▶ _Description of the task_:
Please take the lines from the one holding "The height and width of the screenshot is (300, 534)." through the one holding "Image resolution: width=348" in the data below and copy them exactly.

Collected data entries

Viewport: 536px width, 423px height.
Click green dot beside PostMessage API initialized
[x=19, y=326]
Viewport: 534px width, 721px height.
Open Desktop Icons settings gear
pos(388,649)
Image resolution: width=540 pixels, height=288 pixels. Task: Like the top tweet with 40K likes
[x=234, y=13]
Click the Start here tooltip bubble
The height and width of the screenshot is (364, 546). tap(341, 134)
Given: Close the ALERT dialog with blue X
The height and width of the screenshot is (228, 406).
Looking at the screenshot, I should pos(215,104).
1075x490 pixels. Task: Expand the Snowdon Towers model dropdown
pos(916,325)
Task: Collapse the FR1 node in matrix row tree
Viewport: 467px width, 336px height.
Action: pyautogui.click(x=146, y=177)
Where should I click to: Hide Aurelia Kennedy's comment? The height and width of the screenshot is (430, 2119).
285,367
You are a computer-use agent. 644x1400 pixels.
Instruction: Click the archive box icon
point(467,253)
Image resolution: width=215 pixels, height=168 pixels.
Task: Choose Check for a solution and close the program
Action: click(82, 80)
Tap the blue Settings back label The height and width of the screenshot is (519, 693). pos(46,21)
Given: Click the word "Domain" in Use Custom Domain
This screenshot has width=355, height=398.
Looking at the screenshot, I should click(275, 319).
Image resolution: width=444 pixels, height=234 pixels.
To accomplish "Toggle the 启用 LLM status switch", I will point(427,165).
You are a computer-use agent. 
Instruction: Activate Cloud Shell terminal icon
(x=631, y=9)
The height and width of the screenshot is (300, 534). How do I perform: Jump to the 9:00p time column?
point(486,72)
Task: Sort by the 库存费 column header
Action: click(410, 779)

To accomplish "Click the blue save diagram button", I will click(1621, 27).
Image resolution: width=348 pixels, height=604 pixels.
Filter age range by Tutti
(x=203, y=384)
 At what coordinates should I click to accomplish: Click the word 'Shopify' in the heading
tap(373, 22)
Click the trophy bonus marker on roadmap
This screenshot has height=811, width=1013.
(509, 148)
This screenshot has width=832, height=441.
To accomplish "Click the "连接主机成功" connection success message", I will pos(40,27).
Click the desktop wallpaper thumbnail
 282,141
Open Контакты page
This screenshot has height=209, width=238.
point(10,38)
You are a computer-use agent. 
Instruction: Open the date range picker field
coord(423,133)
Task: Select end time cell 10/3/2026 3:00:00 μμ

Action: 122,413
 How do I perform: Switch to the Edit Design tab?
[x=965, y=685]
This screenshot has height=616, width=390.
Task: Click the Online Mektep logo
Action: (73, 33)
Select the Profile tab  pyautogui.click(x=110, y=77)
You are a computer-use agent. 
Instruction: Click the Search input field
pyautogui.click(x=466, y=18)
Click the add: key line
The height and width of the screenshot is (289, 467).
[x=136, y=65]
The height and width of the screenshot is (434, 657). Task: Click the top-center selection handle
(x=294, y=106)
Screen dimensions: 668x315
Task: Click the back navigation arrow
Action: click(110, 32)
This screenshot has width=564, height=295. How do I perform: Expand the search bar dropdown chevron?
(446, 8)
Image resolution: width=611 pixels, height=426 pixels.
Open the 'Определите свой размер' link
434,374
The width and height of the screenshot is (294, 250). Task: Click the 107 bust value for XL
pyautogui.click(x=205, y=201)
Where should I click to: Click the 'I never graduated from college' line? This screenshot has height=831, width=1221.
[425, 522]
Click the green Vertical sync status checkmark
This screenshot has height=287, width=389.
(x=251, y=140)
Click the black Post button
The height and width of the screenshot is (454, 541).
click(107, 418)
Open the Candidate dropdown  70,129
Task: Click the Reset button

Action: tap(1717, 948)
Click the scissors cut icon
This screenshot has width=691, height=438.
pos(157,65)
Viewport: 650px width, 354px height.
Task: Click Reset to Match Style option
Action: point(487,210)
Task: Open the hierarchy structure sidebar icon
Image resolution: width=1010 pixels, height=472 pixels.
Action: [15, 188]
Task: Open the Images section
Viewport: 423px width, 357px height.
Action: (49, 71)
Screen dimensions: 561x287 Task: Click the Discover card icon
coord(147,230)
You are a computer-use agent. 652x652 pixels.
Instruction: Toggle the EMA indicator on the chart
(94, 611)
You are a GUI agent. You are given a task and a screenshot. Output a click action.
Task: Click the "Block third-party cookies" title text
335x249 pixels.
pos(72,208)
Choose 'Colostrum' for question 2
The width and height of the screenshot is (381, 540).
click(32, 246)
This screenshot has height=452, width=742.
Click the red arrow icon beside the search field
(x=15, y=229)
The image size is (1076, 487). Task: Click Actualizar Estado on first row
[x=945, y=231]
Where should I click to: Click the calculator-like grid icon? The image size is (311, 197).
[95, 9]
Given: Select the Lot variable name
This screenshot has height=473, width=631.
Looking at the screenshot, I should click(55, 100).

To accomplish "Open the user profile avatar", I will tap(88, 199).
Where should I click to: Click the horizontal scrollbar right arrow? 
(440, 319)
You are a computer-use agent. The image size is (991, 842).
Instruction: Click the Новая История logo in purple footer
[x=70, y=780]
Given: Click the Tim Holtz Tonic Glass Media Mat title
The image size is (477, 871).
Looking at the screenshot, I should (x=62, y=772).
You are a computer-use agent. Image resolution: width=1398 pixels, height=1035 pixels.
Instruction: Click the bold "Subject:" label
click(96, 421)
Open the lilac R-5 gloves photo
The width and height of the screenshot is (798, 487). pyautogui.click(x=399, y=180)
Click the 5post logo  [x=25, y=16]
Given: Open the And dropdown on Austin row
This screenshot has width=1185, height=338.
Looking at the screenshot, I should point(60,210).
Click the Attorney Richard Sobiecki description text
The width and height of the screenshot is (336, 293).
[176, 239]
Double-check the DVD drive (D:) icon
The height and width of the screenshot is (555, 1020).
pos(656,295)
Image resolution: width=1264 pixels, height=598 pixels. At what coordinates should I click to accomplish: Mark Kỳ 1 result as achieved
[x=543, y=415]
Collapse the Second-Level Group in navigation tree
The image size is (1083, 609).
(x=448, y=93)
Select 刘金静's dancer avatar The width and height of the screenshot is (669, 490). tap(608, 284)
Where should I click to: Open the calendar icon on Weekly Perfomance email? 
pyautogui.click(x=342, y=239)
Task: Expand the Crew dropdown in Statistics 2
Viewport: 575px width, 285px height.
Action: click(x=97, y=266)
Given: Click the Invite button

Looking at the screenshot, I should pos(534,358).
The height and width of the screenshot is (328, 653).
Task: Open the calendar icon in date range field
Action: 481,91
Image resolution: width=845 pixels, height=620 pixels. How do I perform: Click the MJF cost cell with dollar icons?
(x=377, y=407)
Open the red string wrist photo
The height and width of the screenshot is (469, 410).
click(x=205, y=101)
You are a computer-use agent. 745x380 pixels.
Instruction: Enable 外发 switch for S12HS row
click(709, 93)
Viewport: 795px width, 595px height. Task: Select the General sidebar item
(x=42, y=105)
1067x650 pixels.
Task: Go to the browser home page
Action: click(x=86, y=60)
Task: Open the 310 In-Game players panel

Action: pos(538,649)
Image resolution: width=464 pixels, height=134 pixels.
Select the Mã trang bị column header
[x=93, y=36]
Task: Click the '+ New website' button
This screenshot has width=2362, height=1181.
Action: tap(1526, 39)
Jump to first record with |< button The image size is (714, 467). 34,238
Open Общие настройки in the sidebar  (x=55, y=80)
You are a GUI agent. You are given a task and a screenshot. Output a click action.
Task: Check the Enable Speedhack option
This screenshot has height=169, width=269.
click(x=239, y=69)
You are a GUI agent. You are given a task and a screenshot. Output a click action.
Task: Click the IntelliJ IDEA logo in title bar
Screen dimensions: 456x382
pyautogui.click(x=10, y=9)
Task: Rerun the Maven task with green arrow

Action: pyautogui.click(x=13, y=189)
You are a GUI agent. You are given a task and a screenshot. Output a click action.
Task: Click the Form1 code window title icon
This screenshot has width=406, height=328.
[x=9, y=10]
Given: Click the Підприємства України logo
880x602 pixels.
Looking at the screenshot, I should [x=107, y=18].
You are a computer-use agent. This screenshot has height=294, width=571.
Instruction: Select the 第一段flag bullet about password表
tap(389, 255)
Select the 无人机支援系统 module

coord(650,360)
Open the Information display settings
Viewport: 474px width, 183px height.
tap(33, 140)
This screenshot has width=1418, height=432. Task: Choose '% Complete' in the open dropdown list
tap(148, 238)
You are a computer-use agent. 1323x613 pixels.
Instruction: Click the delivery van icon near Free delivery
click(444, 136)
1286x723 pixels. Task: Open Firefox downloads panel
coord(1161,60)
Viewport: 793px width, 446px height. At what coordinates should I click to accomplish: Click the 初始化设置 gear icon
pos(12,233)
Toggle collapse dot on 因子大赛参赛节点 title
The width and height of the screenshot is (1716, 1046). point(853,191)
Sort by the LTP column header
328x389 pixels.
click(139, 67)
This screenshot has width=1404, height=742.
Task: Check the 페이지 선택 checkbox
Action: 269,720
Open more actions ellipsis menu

▶ _Written answer_:
The height and width of the screenshot is (300, 534). How do I perform: Jump to the 9:00p time column?
point(486,72)
Task: Sort by the 库存费 column header
Action: click(410, 779)

To accomplish "Click the blue save diagram button", I will click(1621, 27).
Image resolution: width=348 pixels, height=604 pixels.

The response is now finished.